Jazz is an art of improvisation. Even so, it's surprising to learn just how ad hoc the State Department packages apparently were. Jazz tours to the Balkans and Middle East--it's worth remembering that Ellington's Far East Suite was really a "Near to Middle East Suite," as the peerless Johnny Hodges solo on "Isfahan" bears out--were part of a Truman Doctrine commitment to take over anti-Communist activities from the British and to support a cordon sanitaire, or "perimeter defense," against Communist encroachment on a line from Turkey to Pakistan. But while the itineraries were carefully planned--and the whiff of crude detected by Woods nicely suggests the considerations involved--the exact propaganda content was not.

In her introductory chapter, "Ike Gets Dizzy," Von Eschen points to the irony of the Southerner Dwight Eisenhower, probably the last overt segregationist to occupy the White House, putting his weight behind a man whose family was driven from Cheraw, South Carolina, to Philadelphia by poverty and fear of the lynch mob. The Dizzy Gillespie band made the first government-sponsored tour of the Middle East. It was a decision that sparked outrage and envy in his old friend and fellow trumpeter Miles Davis--not, admittedly, known for his diplomatic tact--who reminded anyone who'd listen that he had run a multiracial band as early as 1949 with his "Birth of the Cool" nonet. Von Eschen crisply points out the "glaring contradiction" in State Department policy, which promoted "black artists as goodwill ambassadors...when America was still a Jim Crow nation. Indeed, the primary contradiction of promoting African American artists as symbols of a racial equality yet to be achieved would fundamentally shape the organization and ideologies of the tours."

Quite how it shaped the organization Von Eschen doesn't make entirely clear, beyond pointing up the haphazard nature of the State Department's choices, but the plural form of "ideologies" is telling. Concerned that "our successes are usually described in terms of automobiles," Eisenhower wanted to dispel the European notion that American society was driven by materialism, much as progress in the Soviet Union was measured by tractor production. To export a different idea of America, he looked to works like Porgy and Bess, which had already enjoyed a four-year tour in Europe, South America and the Middle East. Gershwin's plantation drama was not likely to put a color-blind face on American culture, as Eisenhower apparently (and hypocritically) desired. Then again, there seems to have been no clear consensus on what jazz represented or how it might be used to spread American values abroad.

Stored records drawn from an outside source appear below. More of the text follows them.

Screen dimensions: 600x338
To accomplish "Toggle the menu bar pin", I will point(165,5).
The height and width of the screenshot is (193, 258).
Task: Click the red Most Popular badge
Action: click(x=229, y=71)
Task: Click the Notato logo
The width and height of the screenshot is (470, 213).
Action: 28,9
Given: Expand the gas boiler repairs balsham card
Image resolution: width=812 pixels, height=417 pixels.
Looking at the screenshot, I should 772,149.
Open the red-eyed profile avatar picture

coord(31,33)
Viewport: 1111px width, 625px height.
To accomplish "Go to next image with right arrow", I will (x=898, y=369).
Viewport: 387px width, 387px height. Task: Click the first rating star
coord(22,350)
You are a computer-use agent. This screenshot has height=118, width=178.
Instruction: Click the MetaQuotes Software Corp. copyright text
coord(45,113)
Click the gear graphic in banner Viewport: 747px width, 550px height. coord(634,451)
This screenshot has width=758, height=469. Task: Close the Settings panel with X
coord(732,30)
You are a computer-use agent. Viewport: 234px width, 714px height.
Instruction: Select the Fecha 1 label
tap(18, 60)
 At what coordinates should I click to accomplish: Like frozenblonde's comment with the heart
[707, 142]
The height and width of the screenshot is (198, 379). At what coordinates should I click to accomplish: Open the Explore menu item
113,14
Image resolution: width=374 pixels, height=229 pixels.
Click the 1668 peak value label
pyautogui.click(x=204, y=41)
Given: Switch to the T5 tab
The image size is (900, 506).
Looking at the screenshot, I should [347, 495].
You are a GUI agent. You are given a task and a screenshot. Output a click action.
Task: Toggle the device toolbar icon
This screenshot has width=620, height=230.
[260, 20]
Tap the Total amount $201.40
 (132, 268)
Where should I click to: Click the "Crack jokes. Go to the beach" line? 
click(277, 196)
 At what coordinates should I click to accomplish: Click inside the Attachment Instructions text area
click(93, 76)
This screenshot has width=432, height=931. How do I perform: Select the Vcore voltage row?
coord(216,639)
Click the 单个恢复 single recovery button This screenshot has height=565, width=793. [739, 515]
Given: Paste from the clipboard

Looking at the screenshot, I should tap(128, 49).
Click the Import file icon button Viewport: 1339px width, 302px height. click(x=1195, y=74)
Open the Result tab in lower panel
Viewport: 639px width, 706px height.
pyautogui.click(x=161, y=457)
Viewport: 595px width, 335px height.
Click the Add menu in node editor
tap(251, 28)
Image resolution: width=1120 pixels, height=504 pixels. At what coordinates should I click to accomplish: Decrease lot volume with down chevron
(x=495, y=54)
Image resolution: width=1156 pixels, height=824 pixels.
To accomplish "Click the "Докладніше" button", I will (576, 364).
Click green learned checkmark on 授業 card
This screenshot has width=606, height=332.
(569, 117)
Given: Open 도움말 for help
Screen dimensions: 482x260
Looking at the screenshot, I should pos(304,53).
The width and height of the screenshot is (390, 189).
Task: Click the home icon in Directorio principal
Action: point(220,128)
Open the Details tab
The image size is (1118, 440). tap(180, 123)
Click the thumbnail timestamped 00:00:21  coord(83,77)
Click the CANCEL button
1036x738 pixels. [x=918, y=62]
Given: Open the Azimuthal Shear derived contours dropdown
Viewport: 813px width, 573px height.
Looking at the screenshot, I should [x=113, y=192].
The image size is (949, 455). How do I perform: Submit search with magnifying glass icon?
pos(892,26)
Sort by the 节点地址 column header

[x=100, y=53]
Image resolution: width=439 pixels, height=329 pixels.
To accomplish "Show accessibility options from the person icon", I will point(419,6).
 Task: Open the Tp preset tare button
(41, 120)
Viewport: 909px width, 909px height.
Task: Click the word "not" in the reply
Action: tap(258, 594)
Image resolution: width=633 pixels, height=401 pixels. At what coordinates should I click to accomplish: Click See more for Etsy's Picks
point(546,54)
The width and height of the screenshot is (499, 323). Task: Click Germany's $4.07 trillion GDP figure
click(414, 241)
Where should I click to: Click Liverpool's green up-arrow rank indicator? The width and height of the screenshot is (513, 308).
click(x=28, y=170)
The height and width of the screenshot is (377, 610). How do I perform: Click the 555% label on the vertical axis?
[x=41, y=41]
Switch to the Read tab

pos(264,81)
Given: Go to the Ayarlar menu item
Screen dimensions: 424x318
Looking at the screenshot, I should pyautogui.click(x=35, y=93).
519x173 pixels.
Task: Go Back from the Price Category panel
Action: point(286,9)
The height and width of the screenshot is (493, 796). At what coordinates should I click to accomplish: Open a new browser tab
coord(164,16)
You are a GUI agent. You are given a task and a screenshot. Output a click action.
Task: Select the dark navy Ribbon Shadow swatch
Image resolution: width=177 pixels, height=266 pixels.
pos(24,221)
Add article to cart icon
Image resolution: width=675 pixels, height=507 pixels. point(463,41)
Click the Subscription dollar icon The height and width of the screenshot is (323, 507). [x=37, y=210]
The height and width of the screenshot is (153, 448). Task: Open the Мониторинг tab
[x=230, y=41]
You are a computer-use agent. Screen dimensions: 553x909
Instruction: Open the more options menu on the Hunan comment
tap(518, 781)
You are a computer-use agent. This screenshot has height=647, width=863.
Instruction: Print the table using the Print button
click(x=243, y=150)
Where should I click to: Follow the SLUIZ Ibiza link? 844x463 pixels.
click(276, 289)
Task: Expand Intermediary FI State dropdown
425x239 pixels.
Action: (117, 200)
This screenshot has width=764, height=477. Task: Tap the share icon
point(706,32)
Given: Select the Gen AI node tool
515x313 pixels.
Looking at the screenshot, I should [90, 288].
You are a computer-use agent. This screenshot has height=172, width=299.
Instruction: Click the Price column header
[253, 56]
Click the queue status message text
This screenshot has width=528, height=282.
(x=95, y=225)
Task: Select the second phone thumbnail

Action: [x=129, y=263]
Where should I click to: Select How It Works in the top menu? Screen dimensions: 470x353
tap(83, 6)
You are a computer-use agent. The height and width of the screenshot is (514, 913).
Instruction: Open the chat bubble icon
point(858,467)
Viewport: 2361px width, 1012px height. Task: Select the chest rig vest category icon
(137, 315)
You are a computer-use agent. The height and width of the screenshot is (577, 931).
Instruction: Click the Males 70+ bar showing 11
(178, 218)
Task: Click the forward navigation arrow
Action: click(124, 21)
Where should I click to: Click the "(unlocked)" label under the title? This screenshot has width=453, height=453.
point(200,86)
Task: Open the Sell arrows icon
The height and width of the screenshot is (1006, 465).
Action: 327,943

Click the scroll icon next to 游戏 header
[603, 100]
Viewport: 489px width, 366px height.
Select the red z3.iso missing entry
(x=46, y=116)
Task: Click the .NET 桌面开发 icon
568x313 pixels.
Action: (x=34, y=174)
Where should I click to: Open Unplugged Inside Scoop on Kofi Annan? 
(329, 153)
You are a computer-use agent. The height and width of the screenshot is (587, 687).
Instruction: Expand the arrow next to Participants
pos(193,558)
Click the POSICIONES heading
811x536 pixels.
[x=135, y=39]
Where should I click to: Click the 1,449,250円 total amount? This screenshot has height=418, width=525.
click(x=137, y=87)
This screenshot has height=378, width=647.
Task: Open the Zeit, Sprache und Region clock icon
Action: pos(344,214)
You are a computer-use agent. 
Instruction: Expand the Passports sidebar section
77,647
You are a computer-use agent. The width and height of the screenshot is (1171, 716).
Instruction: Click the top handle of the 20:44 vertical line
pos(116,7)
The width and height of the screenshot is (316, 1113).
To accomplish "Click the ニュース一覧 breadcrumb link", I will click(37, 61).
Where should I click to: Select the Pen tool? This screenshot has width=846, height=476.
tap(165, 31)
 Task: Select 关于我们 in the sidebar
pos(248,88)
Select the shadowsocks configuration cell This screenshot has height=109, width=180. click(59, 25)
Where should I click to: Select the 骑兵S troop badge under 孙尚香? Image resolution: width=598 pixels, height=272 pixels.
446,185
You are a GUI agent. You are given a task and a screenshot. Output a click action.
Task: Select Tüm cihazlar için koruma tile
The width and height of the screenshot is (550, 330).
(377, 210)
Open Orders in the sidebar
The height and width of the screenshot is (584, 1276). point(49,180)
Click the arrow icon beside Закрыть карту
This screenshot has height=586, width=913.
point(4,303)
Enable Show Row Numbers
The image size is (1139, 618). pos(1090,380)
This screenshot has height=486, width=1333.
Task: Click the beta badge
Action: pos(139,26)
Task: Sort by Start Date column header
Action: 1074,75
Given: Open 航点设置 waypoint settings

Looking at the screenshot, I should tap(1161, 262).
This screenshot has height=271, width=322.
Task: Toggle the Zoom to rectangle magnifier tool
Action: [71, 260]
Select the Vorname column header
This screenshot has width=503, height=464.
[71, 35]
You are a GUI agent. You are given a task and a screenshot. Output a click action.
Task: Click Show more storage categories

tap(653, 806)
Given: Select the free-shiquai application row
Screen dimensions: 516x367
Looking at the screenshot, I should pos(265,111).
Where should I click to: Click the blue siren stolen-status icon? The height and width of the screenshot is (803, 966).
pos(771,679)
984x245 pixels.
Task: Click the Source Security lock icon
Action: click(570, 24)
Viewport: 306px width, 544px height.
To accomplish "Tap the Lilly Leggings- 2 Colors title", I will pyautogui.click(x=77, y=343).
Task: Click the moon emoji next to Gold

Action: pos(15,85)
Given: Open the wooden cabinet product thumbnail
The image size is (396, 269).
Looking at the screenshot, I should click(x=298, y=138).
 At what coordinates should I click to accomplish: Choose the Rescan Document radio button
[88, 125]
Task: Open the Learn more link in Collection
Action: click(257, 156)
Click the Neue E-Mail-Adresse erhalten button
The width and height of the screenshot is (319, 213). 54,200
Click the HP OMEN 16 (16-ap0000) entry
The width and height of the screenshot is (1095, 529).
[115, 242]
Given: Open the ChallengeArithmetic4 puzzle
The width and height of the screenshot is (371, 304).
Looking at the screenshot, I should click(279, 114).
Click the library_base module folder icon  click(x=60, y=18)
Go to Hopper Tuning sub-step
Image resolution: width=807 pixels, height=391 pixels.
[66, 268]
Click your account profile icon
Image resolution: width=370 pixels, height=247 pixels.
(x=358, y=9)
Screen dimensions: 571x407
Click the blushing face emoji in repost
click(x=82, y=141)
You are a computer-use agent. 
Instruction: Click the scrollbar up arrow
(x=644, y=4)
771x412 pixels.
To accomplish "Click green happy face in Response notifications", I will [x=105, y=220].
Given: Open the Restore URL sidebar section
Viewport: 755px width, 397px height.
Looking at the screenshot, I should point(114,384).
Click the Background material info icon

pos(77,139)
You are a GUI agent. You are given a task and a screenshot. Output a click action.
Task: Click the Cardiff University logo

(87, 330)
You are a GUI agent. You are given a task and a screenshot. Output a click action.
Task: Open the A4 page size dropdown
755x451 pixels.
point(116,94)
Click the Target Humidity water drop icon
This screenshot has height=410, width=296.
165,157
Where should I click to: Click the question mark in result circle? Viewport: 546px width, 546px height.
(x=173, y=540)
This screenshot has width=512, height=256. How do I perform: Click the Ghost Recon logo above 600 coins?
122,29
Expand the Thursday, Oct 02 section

What is more, America's "jazz ambassadors" had ideas of their own that at times challenged their sponsors' agenda. At a 1978 festival in Bombay, the saxophonist Sonny Rollins remarked that, far from being distinctively American, jazz was "really an international music" and that, as a student of Eastern philosophy and music, he was more interested in learning from other musical cultures than in imposing his own. As Rollins's comment suggests, jazz musicians were not simply passive instruments of American cold war policy, and their work increasingly showed the influence of the music they encountered abroad.